El nuevo Código del Proceso Penal —impulsado por el Frente Amplio y celebrado como gran avance institucional— nos dejó una Fiscalía colapsada, jueces que ya no investigan, y miles de víctimas sin respuesta. La idea era buena: un sistema acusatorio, oral, con más garantías. Pero si la forma nueva no resuelve lo que la anterior sí lograba, entonces no es progreso: es retroceso con nombre moderno.

Hoy, quien sufre una estafa, cobra un cheque sin fondos, o es víctima de hurtos o faltas penales como conducir sin casco o hacer “picadas”, descubre que su denuncia no se investiga. No porque no haya ley, sino porque hay un criterio administrativo que decide que esos casos “no son prioridad”. Como si lo económico, lo cotidiano, no doliera. Como si el sufrimiento viniera con escalas.

La víctima queda sola. El fiscal, saturado, puede demorar semanas en mirar la carpeta. Y si no avanza, la causa se archiva sin mayor explicación. No hay discusión real, ni posibilidad de insistir. El sistema no da segundas oportunidades a quien elige ignorar.

Mientras tanto, el proceso abreviado —pensado como excepción— se volvió norma. Más del 70 % de las causas terminan por acuerdos entre fiscalía y defensa, sin juicio, sin verdad debatida. Eso no es eficiencia: es una justicia de escritorio. Y en ese camino, el juez perdió su papel central. Ya no dirige el proceso: observa desde afuera. Concentrar tanto poder en un solo actor, sin contrapeso, es siempre peligroso. Tenemos el ejemplo de Jorge Díaz y su injerencia en las investigaciones.

Más preocupante aún es la resignación que se instaló. Nos convencieron de que es normal que una denuncia se archive. Que no vale la pena. Que debemos “entender” a fiscales sin recursos. Pero, ¿quién entiende a la víctima?

La legalidad pierde sentido cuando las normas no se cumplen. Las faltas penales existen, tienen sanciones previstas, y sin embargo no se aplican. ¿De qué sirve tener reglas si nadie las hace cumplir?

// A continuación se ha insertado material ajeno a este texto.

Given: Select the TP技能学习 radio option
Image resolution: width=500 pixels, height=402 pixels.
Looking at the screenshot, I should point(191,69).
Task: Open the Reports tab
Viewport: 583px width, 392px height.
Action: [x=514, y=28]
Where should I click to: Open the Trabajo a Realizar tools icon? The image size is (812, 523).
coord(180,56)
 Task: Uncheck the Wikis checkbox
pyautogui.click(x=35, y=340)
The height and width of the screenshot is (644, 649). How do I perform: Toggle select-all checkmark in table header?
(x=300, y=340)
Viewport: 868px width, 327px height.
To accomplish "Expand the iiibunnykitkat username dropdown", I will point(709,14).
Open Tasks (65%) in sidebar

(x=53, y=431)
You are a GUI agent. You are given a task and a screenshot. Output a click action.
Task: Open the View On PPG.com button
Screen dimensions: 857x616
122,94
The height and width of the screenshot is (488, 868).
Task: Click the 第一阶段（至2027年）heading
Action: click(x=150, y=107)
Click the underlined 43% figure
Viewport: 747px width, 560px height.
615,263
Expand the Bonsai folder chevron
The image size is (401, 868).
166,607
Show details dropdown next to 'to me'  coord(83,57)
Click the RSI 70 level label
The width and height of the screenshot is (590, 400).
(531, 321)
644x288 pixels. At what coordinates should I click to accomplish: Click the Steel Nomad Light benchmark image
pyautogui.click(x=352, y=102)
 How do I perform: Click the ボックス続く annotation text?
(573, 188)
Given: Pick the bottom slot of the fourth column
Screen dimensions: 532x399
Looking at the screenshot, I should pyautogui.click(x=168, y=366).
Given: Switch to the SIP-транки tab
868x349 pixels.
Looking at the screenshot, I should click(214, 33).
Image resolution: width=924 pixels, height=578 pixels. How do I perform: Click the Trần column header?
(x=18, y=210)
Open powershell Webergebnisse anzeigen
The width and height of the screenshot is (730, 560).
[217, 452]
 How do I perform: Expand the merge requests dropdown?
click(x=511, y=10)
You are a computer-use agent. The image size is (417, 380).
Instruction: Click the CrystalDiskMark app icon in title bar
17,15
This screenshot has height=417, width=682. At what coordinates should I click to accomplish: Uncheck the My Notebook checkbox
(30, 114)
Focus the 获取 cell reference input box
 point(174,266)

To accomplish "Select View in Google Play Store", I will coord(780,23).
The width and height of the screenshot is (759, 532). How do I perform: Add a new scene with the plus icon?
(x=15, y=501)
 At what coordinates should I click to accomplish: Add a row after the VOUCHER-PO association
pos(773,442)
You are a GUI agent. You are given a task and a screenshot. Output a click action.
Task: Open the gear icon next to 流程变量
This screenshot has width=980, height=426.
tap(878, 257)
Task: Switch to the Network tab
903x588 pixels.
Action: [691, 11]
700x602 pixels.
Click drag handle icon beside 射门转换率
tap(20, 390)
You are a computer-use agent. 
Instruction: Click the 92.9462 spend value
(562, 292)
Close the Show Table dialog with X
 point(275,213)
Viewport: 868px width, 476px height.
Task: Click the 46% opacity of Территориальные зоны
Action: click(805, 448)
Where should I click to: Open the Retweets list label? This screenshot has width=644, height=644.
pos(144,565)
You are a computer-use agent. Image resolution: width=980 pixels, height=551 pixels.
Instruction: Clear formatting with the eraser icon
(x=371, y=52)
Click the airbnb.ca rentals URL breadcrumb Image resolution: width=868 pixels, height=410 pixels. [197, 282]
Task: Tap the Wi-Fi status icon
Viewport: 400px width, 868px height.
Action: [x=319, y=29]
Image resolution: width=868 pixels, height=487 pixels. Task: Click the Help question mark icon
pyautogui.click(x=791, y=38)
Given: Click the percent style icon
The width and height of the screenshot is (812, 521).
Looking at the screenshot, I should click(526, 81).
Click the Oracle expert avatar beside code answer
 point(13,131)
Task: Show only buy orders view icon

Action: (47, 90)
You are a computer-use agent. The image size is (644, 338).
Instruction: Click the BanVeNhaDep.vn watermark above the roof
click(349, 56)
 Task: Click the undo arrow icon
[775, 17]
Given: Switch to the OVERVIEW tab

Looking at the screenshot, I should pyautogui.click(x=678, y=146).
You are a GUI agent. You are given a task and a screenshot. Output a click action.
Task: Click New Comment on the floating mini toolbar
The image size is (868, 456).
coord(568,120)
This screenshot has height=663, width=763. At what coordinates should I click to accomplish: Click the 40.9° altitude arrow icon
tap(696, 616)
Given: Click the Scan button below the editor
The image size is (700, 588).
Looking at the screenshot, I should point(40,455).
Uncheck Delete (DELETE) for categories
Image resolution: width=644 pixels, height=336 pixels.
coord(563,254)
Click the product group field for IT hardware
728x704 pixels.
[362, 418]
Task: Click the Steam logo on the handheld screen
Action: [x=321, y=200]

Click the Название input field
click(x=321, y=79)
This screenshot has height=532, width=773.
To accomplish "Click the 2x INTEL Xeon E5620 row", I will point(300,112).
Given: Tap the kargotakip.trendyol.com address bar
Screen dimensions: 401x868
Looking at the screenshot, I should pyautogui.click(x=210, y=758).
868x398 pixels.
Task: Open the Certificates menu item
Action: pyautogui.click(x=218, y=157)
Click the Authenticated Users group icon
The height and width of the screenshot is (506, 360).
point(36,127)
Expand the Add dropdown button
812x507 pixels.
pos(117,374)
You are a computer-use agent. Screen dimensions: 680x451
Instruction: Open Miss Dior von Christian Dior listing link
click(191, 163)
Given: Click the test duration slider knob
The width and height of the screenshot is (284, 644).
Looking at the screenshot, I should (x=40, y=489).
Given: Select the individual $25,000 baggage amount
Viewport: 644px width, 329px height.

El modelo anglosajón fue trasplantado a una cultura jurídica latinoamericana sin adaptación real. Y el resultado es este: un proceso que no da respuestas, ajustes que no alcanzan y una ciudadanía que empieza a desconfiar. Porque la justicia no es solo castigar: es mostrar que lo que está mal tiene consecuencias. Si eso se pierde, lo que queda es desamparo.

Reformar es necesario. Pero no alcanza con remiendos -como hasta ahora-. Hay que recuperar el rol del juez, dar herramientas a las víctimas, y hacer que la ley valga en serio. Porque la justicia que no llega no es justicia. Es abandono.